# [TEXT UNDER STUDY]
--
Name collision causes apache gateway modules to fail when mod_shib is installed

Bug #1999823 reported by Jason Boyer
16
This bug affects 2 people
Affects Status Importance Assigned to Milestone
Evergreen
Fix Released
Medium
Unassigned
OpenSRF
Fix Released
Medium
Unassigned
3.3
Fix Released
Medium
Unassigned

Bug Description

If the libapache2-mod-shib package is installed on Ubuntu and mod_shib enabled, any call to the opensrf json gateway or http translator will result in an apache process crash. Doing a bit of digging, this is because the libcurl3-gnutls package on Ubuntu is built with libssh while on Debian it's built with libssh2.
--
# [SUPPLIED MATERIAL]

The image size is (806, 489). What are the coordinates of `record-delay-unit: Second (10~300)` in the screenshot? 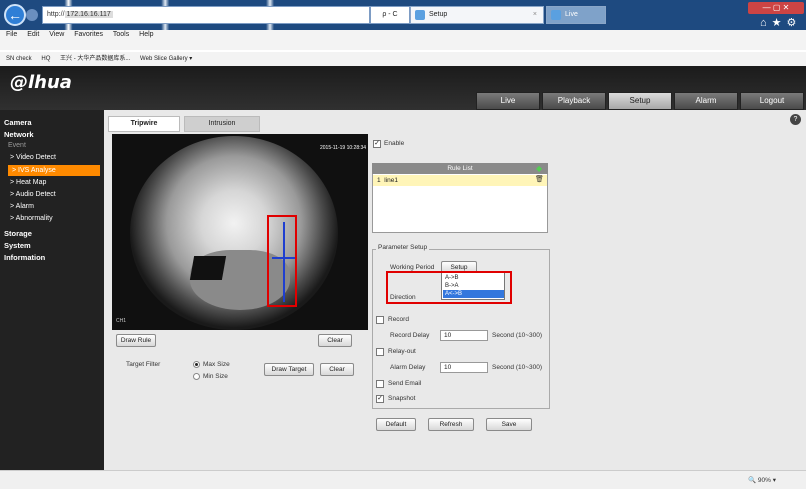 It's located at (518, 336).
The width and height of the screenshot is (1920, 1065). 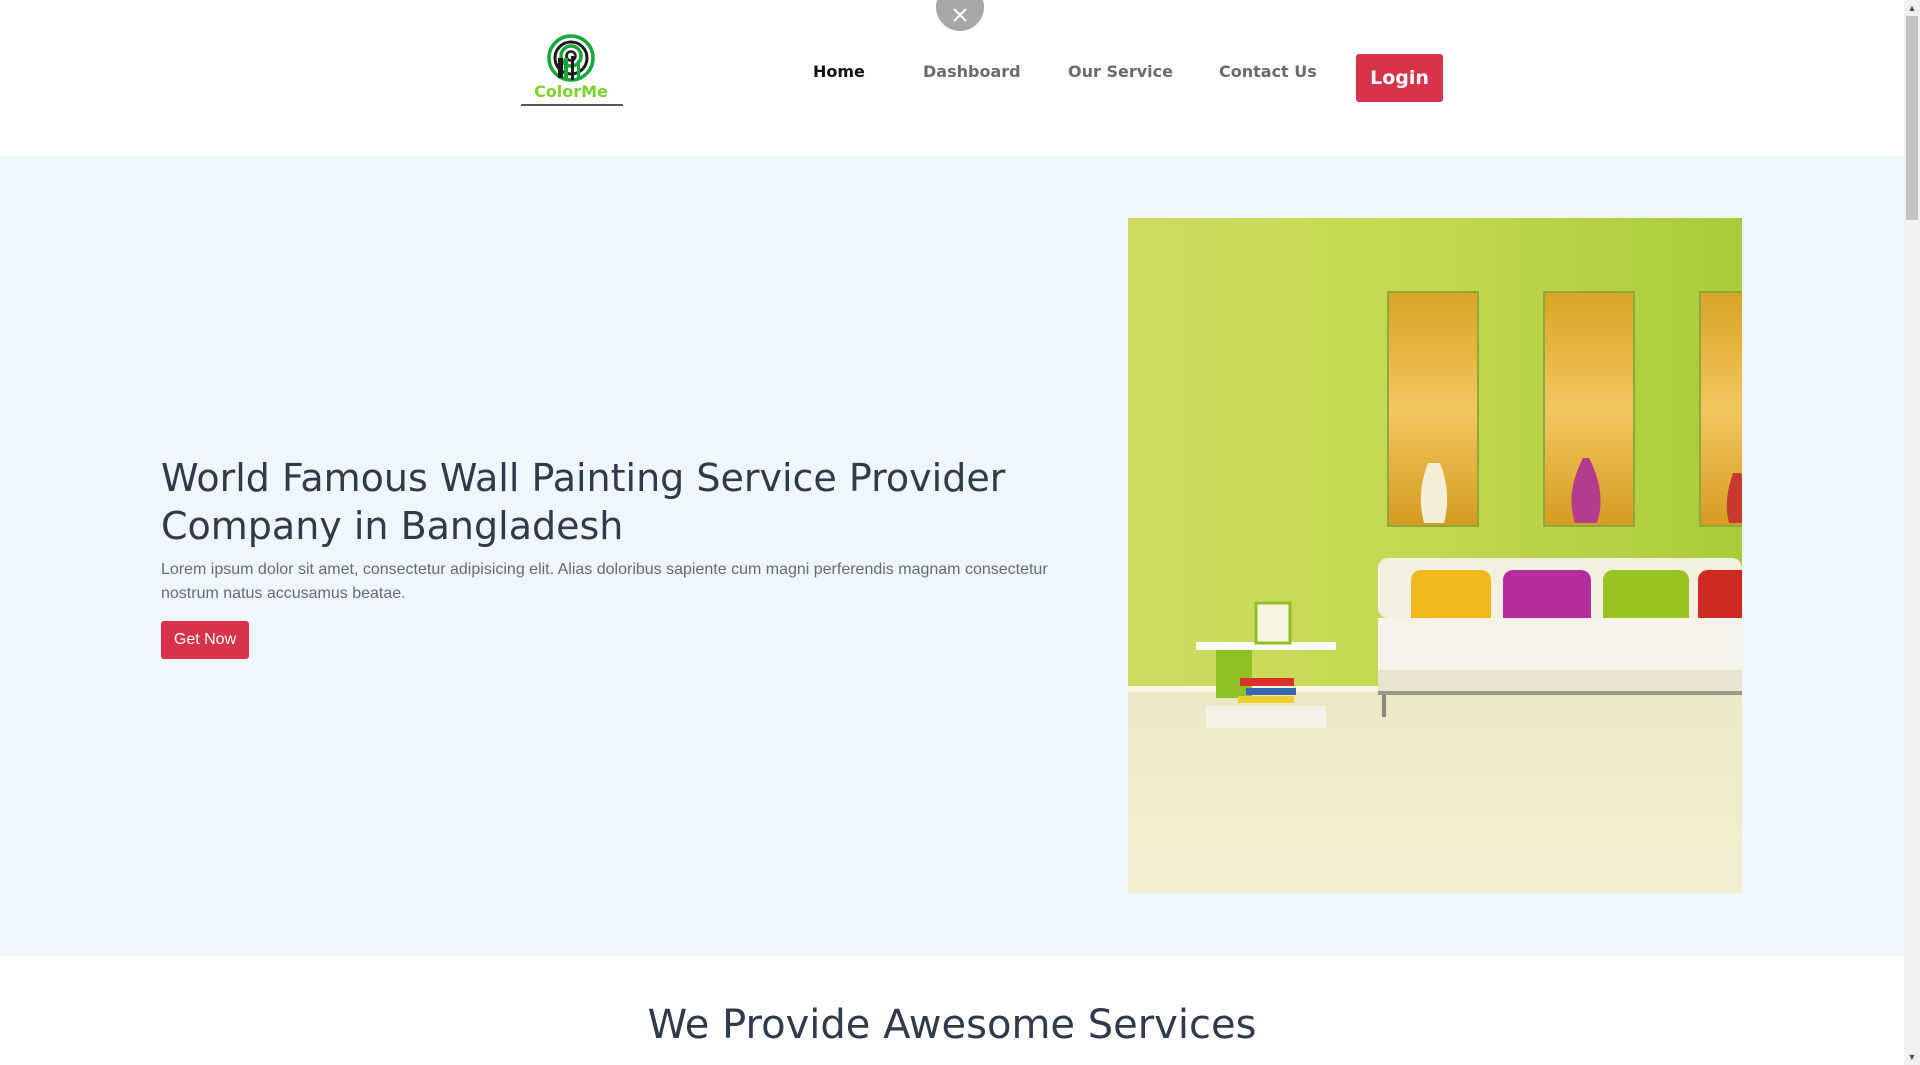 I want to click on logo-mark-icon, so click(x=571, y=58).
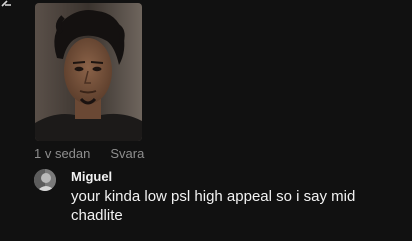  Describe the element at coordinates (45, 180) in the screenshot. I see `avatar` at that location.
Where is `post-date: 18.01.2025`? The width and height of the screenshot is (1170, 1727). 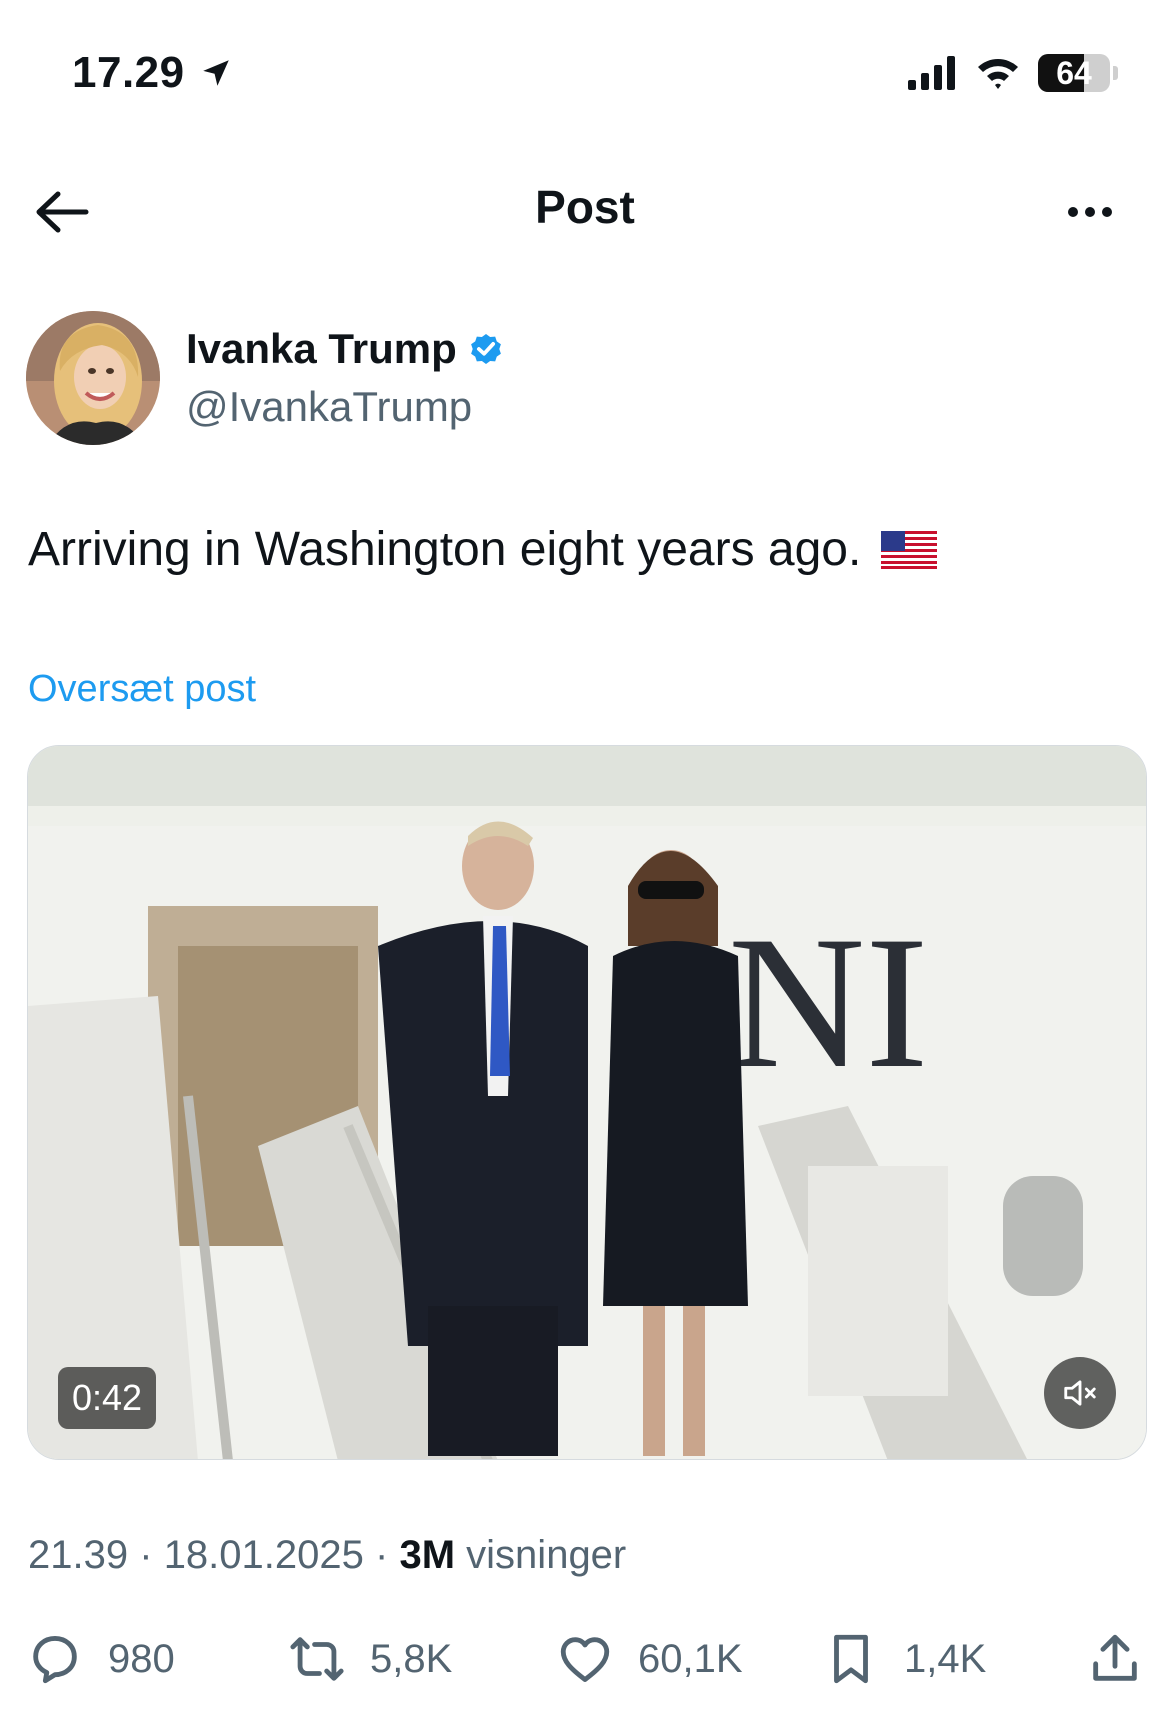 post-date: 18.01.2025 is located at coordinates (264, 1555).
--
# [ACTIVITY LIST]
**1)** From the bug report, list every project or series named under "Affects".
**2)** According to the bug report, which library is the libcurl3-gnutls package built with on Ubuntu?

# [ANSWERS PER TASK]
**1)** Evergreen, OpenSRF, 3.3

**2)** libssh